I asked, “If you had been awarding the Oscars this year, who would have won for best actress?” His reply suggests a certain degree of sheer blind luck: “Unfortunately, I [had not] actually seen any of the films nominated in any of the 24 categories, except for the Bond film ‘Skyfall.’ So I can’t really say which performance, film or directorial effort I prefer over another.

“However, I was cheering for Jennifer Lawrence to win [for “Silver Linings Playbook”], not just because I picked her for your contest, but also because of her beauty, charm and great personality. I saw her in ‘The Hunger Games’ and in ‘House at the End of the Street,’ and she was fantastic in both films.
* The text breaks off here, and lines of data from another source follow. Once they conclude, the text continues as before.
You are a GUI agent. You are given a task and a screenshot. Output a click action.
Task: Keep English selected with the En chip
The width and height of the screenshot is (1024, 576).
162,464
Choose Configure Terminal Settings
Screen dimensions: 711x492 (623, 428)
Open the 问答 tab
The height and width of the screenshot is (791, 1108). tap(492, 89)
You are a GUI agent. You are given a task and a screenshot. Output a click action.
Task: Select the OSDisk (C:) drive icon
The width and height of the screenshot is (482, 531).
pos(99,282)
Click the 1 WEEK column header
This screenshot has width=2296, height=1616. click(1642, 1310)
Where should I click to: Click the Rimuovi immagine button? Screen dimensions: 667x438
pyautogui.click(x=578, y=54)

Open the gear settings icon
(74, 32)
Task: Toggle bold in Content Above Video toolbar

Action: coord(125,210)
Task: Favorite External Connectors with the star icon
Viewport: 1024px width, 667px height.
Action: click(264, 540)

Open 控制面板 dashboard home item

She certainly brings out the charm in her interviews.”

In recent years, Kazhinsky has watched movies primarily at two theaters: the AMC Showplace Village Crossing 18, at the Village Crossing shopping mall in Skokie, and Century Evanston 12 in Evanston. As a kid, he would attend the Lincoln Village Theater and the Plaza Theatre, both in Chicago.

His five all-time favorite films, in no order, are: (1) “Star Wars: Episode 4 — A New Hope,” 2) “Die Hard 2,” (3) “A View to a Kill” (“Roger Moore is my favorite Bond. Plus, the film has action sequences at the North Pole, the Eiffel Tower, the streets of Paris and the Golden Gate Bridge, and great music from Duran Duran”), (4) “Speed,” and (5) “Saturday Night Fever.”

He loves movies so much, they helped to inspire him to change careeers. “For many years, I have worked as an actor in Chicago’s entertainment industry,” he said. “I’ve had speaking roles in independent films, web series and commercials.” His credits include a corrupt Chicago alderman in the web series “Da Wiseguys”; Uncle Steve in the short film “When I Was an Elephant,” which won the award for best branded film at the 2011 Chicago International Film Festival, and a Russian crime boss in the short film “The Moment.”

“Because I’m an actor,” he said, “the only thing I’ll say about my age is that I’m in my 30s.”